Doch woher kommt diese englischsprachige Skepsis? Britische und amerikanische Zeitungen tendieren dazu, Entscheidungsträger weit umfassender über Klimafragen zu zitieren als Medien in anderen Ländern. Das Problem: Entscheidungsträger halten sich nicht immer an die Wissenschaft. Ein Gegenbeispiel ist Frankreich, wo „einige Beobachter argumentieren, dass Respekt vor der Wissenschaft und Wissenschaftlern in der politischen Klasse und der allgemeinen Bevölkerung weit größer ist“, meint Painter. Die Meinungseiten in britischen und amerikanischen Presseorganen räumen Skeptikern und Lobbygruppen großen medialen Raum zu. Diese Skeptiker und Lobbyisten sind dabei stark und umfassend finanziert und die gemeinsame Sprache macht es einfach, skeptische Ideen zu verbreiten.

Wachstum vor Klimaschutz

Doch das ist nicht alles. Klimaskepsis scheint in einigen fortgeschrittenen Extraktionswirtschaften oder in Ländern, die Wirtschaftswachstum dem Naturschutz vorziehen, weiter verbreitetet zu sein. Das gilt für die Vereinigten Staaten und für Australien aber auch für Polen mit seinen Hunger nach Kohle und Fracking. Und auch Großbritannien scheint in dieses Modell zu passen.

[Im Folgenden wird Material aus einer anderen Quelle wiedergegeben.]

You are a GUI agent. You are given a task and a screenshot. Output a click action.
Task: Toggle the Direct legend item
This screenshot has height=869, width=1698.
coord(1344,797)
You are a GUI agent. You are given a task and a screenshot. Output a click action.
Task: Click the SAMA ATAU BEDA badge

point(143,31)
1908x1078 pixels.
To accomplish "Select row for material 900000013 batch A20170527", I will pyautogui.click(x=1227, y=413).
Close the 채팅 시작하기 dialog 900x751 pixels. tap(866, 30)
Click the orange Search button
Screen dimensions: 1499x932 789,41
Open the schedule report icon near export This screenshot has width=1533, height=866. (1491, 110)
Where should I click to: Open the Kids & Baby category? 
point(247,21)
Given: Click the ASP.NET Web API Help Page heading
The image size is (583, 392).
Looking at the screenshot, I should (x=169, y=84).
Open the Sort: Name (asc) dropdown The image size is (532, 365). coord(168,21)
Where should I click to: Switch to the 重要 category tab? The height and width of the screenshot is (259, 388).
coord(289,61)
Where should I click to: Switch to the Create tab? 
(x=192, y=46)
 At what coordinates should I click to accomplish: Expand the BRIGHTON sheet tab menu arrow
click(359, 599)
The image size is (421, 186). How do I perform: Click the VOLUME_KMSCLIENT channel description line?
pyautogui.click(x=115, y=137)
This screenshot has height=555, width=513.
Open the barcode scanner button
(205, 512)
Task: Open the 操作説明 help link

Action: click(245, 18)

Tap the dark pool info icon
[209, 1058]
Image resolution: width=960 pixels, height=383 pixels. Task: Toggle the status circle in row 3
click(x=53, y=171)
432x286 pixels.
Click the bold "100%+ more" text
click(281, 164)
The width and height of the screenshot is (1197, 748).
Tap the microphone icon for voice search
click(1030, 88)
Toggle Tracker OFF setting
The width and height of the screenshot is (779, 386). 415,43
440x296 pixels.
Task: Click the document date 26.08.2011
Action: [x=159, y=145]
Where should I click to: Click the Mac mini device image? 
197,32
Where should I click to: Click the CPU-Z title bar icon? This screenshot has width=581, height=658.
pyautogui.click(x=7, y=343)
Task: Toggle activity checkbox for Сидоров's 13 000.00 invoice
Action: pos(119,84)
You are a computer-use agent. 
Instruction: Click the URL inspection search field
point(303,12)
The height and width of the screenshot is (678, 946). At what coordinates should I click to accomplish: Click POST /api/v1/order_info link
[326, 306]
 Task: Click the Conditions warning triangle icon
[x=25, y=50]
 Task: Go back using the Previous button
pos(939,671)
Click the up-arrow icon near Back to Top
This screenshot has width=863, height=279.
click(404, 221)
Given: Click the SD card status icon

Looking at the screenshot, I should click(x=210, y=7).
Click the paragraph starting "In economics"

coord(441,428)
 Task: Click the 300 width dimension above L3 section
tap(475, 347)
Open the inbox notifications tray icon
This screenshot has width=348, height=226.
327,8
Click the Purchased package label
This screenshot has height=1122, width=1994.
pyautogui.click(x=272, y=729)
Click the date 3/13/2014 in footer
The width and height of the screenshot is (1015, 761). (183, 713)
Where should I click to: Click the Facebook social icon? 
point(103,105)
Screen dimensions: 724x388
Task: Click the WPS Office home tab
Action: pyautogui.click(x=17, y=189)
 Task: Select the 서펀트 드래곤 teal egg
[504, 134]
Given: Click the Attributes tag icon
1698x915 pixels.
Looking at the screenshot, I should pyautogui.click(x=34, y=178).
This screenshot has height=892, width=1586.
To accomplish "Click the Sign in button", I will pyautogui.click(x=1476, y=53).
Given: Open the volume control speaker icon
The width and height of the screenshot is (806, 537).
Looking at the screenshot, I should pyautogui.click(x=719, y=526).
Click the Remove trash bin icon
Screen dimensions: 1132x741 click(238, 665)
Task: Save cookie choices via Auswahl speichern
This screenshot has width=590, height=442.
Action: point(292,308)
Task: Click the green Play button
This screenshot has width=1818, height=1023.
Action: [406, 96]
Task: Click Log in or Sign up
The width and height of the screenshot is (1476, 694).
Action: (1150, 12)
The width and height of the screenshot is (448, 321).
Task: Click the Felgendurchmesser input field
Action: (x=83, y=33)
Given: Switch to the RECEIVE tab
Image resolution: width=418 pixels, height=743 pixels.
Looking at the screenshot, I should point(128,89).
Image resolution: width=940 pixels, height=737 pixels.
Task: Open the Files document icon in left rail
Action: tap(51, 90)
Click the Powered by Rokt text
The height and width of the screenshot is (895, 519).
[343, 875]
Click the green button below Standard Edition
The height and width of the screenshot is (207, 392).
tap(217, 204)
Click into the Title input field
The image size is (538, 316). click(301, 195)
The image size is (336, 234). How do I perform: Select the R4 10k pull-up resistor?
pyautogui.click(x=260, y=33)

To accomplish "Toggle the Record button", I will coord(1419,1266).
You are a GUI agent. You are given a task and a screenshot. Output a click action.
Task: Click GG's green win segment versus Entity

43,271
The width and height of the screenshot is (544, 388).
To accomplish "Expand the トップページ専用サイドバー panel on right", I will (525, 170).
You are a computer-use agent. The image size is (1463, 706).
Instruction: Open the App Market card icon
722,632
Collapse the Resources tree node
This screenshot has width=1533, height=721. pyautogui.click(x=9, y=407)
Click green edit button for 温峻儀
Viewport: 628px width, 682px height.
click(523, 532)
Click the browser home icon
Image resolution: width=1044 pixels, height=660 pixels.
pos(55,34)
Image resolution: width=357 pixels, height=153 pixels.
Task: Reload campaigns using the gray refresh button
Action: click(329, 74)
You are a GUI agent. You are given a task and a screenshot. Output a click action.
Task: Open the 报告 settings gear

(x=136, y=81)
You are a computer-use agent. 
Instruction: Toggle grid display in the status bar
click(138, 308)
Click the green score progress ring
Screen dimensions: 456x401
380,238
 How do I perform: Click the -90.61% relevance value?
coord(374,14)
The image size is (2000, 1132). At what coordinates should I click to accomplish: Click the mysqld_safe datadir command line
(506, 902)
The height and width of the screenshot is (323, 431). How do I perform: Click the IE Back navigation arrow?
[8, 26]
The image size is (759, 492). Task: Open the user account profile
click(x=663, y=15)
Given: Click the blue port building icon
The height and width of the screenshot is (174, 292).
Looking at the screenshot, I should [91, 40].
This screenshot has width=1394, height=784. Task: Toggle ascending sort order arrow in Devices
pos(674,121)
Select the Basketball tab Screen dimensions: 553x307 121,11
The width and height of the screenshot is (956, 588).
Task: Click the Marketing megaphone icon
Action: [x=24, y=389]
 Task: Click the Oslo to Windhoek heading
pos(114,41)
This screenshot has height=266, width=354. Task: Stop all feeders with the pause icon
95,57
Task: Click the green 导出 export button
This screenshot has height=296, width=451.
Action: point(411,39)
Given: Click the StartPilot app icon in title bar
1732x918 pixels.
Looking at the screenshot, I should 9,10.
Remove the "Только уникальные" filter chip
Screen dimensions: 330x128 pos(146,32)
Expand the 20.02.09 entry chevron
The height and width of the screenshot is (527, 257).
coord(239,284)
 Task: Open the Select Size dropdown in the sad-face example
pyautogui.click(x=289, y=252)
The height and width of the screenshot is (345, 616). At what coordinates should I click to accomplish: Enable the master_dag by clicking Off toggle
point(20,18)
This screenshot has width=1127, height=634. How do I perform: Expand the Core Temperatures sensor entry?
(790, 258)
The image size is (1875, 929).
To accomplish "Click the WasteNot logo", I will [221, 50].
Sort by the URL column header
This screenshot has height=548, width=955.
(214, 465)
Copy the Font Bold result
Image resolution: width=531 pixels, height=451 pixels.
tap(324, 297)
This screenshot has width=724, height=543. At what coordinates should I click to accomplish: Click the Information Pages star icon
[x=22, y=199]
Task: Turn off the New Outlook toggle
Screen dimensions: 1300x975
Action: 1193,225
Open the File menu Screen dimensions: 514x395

Entwicklungsländer sind hier anders: Sie sind weit weniger Klimaskeptisch – vielleicht auch, weil sie der reichen Welt den Klimawandel vorhalten können. Es ist jedoch bemerkenswert dass auch in China, einer anderen großen Extraktionswirtschaft, der Skeptizismus relativ begrenzt ist. Klima Skepsis wird dabei insbesondere in den Vereinigten Staaten nur schwer auszuschalten sein. Denn Klimaskepsis ist „made in the USA“.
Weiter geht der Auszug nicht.